2002 North Main Street
Santa Ana, California 92706
2002 North Main Street
This workshop has reached capacity and tickets are no longer available. We apologize for any inconvenience this may cause.
Internationally renowned printmaking artist Tom Killion will introduce students to the design, carving and printing of Japanese-style woodblocks. This class will cover the design and transfer of images onto blocks, multi-block registration, carving, sharpening of tools and basic printing techniques.
Location: John M. Lee Court
Ticketed Event: Members $275 | General $295 | Space is limited and advanced reservations are required by October 11. There is an additional materials fee of $20 and a list of tools that participants are strongly encouraged to bring to the class (details will be provided upon registration).
Important information: Woodblocks, ink and paper will be provided for a materials fee of $20 cash or check payable to Tom Killion. Students must bring their own additional tools: upon registration they will be provided with a list of tools to buy and where to obtain them. Students should bring a small (4"x6") sketch for a single-color image they would like to create during the class. Students will learn by turning their sketch images into a single-color print. We'll print a few proofs (in black) of every image before the end of the class.

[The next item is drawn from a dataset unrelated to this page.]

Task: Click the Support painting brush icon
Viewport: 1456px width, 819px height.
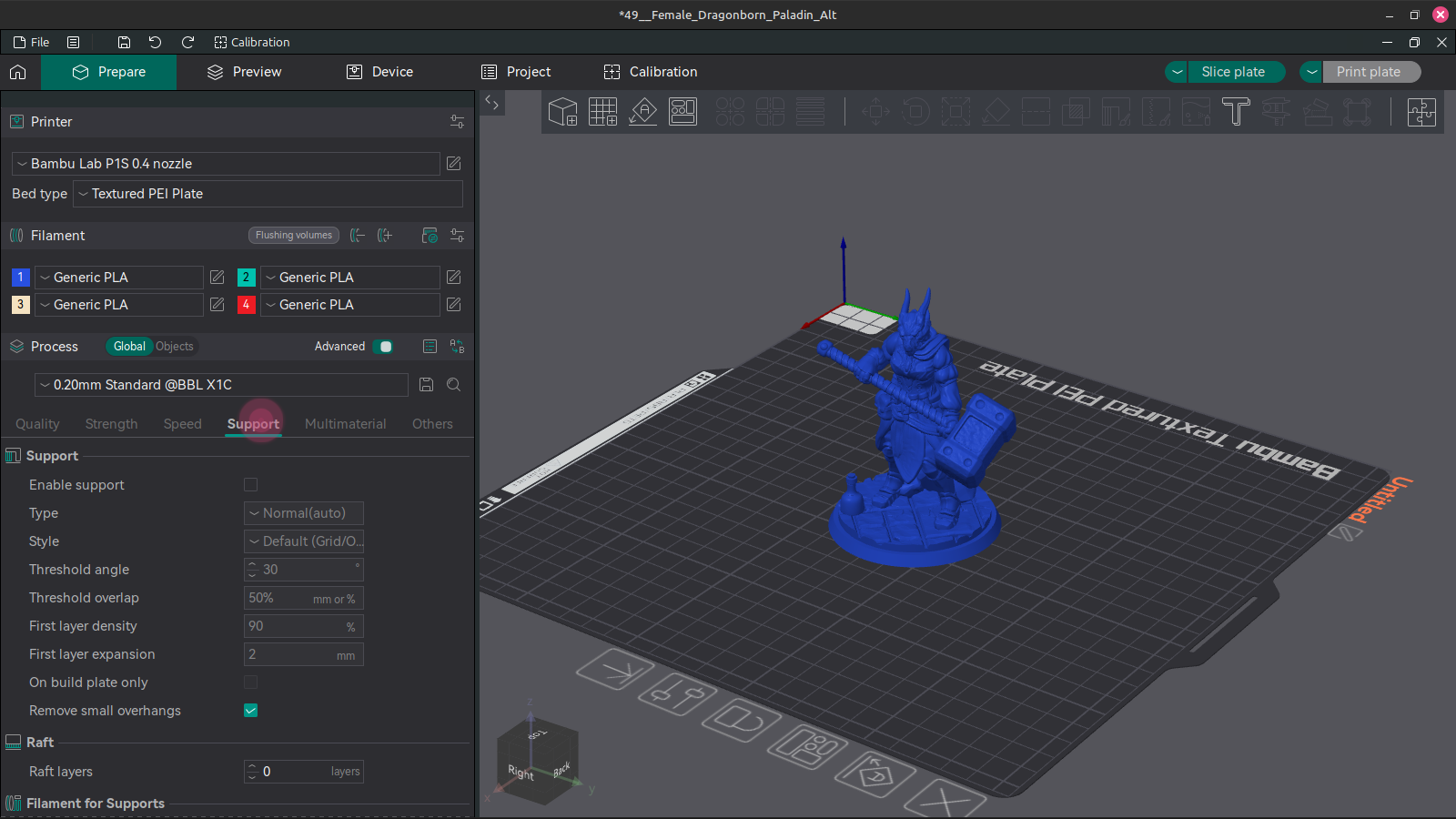Action: (1116, 112)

Bowers Museum will provide a few generic sets of tools that may be shared amongst participants. However, the instructor strongly recommends that students purchase their own "professional grade" tools for the class.
Due to the robust workshop schedule, no lunch breaks will be taken. Participants are encouraged to bring bag lunches that do not require refrigeration and enjoy them during the workshop.
About Tom Killion: Tom was born and raised in Mill Valley, California, on the slopes of Mt. Tamalpais. The rugged scenery of Marin County and Northern California inspired him from an early age to create landscape prints using linoleum and wood, strongly influenced by the traditional Japanese Ukiyo-ë style of Hokusai and Hiroshige. He studied History at UC Santa Cruz, where he was introduced to fine book printing by William Everson and Jack Stauffacher. In 1975, he produced his first illustrated book on UCSC's Cowell Press.
About Tom’s technique: Tom Killion describes his technique, tongue-in-cheek, as "faux ukiyo-ë" to emphasize his aesthetic debt to the landscape prints of early 19th century Japan, but also to acknowledge his embrace of early 20th century European / American wood-engraving and book illustration techniques and styles as well. Among his influences are the Japanese ukiyo-ë landscape masters Hokusai and Hiroshige, but also European and American wood-engravers such as Eric Gill and Rockwell Kent. Killion carves his images into all-shina plywood, Amsterdam linoleum, cherry and other block materials using Japanese handtools. He prints his often elaborate, multi-colored images on custom-made traditional Japanese papers using oil-based inks and a German hand-cranked proofing press.
This workshop is made possible through a generous bequest by Lynda Thomas (1950-2021).